The chemosensitivity testing method we adopted here is HDRA, which has been demonstrated by a variety of studies as a useful predictor of response to chemotherapy at different cancerous sites, mainly gastrointestinal cancer.26 The collagen sponge-gel-supported histoculture conserves the original phenotypic characteristics and potential cellular interactions of tumor cells,37 and highly mimics the growth of the tumors in vivo.38 Good correlations between efficacy rate for an individual agent using HDRA in vitro assay and clinical response rate to each agent have been reported previously in various cancer.26, 39–43 Therefore, HDRA has been recognized as a convenient and useful predictor for response to chemotherapy. Nonetheless, we should note that our study may have some technical limitations. The tissue specimens tested might not be representative of the behavior of the patient's whole tumors because of the cancer heterozygote, and there may unavoidably exist an imperfect relationship between tumor response and survival because of treatment associated adverse events.44 To overcome this problem, we designed eight parallel culture wells for raltitrexed sensitivity testing and eight parallel culture wells for control from different parts of one patient's tumor sample. Moreover, more adequately designed clinical trials will be carried out for further confirmation.
Taken together, our study is the first to demonstrate the role of TS mRNA levels in plasma and tumors as potential predictive biomarkers for raltitrexed sensitivity in gastric cancer.
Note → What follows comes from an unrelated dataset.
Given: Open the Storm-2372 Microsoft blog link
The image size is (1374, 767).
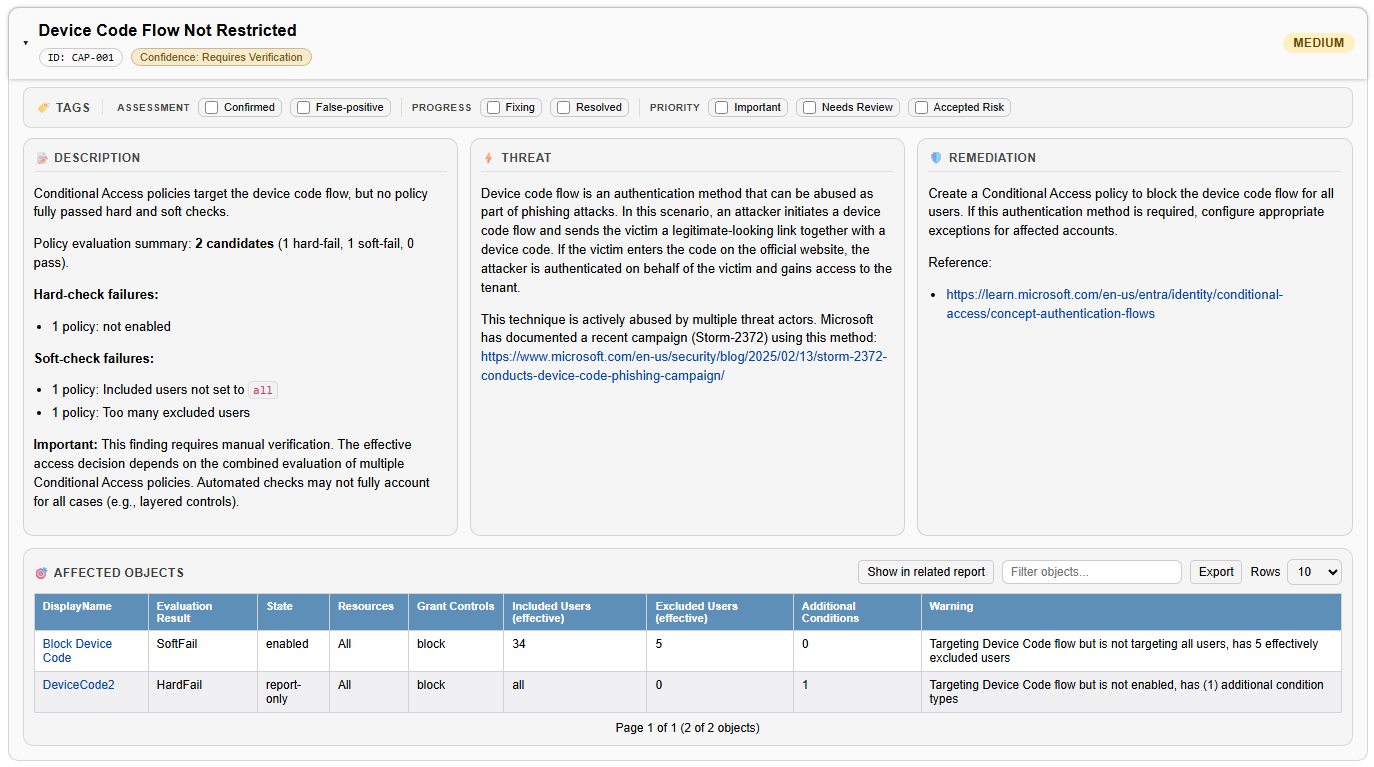Looking at the screenshot, I should [x=683, y=366].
Plasma TS mRNA will be especially meaningful for patients without sufficient tumor tissue for gene expression analysis. For example, gastric cancer patients with low levels of plasma TS mRNA may benefit from raltitrexed-based chemotherapy. Large-scale retrospective and prospective studies will be needed to further investigate the role of plasma and tumor TS mRNA levels as predictive biomarkers for raltitrexed in gastric cancer.